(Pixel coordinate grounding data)
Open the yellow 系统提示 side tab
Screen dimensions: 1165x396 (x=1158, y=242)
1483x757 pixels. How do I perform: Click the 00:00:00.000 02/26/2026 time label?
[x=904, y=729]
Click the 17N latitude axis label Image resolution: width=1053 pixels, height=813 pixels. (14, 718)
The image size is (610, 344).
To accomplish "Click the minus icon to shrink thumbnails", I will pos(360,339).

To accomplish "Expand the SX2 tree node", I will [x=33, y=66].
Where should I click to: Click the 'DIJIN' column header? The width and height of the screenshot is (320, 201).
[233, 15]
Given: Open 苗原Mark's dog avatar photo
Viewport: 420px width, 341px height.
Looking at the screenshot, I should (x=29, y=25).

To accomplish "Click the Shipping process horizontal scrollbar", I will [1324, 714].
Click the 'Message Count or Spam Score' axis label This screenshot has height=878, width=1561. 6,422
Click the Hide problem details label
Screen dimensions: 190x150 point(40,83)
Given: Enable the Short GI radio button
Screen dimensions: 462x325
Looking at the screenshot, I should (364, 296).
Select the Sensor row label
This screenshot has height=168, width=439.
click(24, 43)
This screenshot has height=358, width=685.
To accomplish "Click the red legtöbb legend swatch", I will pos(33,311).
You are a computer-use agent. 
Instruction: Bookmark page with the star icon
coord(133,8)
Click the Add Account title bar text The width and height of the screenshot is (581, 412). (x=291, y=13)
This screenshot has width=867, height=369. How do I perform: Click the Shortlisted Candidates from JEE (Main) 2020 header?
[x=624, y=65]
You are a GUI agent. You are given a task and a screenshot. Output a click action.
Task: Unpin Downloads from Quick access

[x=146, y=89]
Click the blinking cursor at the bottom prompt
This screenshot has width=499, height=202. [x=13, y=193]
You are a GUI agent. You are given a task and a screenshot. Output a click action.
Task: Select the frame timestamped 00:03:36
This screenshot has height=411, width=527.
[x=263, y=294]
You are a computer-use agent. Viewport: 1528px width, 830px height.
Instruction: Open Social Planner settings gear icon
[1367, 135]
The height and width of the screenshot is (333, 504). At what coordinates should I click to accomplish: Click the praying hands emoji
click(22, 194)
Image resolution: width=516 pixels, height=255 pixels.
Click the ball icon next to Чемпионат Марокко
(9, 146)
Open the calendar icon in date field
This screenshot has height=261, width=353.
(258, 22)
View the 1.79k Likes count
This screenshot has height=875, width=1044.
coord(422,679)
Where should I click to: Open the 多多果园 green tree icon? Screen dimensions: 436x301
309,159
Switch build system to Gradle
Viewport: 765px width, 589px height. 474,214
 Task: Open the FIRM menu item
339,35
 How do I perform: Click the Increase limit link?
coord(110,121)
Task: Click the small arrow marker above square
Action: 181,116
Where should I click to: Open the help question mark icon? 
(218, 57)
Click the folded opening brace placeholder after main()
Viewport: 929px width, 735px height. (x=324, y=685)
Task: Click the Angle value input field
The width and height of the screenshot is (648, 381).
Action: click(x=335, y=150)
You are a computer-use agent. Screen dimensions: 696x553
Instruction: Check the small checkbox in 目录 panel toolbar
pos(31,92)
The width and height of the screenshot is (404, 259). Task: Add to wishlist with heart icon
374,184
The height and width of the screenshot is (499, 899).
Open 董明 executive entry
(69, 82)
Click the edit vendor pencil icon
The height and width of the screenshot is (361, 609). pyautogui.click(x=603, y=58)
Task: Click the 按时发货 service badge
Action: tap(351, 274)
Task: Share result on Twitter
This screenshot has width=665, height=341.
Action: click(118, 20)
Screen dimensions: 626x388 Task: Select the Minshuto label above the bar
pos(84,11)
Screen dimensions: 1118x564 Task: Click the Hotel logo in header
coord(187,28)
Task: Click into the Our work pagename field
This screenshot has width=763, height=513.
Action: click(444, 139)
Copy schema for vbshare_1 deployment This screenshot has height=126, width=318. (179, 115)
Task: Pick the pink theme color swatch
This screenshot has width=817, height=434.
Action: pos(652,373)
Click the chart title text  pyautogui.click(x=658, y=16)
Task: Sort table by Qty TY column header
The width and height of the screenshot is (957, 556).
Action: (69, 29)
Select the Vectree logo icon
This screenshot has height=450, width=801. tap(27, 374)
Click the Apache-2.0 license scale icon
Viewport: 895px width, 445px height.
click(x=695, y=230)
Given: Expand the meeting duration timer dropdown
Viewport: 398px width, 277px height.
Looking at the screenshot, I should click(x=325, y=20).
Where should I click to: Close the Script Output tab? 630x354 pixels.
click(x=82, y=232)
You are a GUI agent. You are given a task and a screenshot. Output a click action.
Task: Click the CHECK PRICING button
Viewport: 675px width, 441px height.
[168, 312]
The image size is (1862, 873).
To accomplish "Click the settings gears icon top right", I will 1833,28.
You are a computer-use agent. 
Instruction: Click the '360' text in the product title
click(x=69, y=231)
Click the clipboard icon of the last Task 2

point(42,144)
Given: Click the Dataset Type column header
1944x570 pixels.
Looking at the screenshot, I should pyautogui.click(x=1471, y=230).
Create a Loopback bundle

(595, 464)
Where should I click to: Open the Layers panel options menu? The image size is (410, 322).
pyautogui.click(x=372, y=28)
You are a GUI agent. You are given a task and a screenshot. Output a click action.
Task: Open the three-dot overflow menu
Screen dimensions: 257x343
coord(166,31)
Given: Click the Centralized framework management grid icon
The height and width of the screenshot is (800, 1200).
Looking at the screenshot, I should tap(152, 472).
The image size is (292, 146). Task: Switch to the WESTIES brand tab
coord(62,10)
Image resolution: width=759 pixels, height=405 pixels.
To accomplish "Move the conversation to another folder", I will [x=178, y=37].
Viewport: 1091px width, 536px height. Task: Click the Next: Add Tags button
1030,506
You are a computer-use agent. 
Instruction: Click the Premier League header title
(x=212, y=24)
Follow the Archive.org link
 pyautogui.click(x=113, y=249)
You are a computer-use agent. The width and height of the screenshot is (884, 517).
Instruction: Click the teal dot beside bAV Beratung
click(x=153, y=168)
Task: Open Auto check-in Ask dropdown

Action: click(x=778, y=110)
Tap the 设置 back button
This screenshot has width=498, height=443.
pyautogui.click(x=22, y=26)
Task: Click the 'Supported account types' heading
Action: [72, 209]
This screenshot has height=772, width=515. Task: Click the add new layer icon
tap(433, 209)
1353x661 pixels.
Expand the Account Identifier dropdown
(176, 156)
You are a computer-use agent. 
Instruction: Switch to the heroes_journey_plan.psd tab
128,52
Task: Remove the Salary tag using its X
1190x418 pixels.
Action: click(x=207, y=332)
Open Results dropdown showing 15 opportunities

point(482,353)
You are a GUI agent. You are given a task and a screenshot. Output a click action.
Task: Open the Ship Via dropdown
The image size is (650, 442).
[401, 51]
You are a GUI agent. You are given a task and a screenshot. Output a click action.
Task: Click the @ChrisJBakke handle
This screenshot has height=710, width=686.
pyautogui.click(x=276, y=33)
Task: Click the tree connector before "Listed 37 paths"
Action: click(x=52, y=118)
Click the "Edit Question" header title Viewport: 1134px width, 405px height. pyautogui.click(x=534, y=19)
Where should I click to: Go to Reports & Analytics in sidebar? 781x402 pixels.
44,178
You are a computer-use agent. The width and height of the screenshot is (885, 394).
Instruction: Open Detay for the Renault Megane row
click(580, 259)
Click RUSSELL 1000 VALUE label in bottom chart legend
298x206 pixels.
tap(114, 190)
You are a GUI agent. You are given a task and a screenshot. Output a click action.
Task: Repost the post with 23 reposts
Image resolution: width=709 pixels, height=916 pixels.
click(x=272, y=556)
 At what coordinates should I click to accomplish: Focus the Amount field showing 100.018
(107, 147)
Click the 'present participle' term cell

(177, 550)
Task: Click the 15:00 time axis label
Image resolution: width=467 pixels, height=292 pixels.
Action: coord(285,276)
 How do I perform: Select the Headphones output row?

- _What the exercise asks_
For each line above that contains the word "will", give the line as it is written.

- _Expected answer_
To accomplish "Click the minus icon to shrink thumbnails", I will pos(360,339).
To accomplish "Expand the SX2 tree node", I will [x=33, y=66].
To accomplish "Click the Shipping process horizontal scrollbar", I will [1324, 714].
To accomplish "Click the red legtöbb legend swatch", I will pos(33,311).
To accomplish "Click the settings gears icon top right", I will 1833,28.
To accomplish "Move the conversation to another folder", I will [x=178, y=37].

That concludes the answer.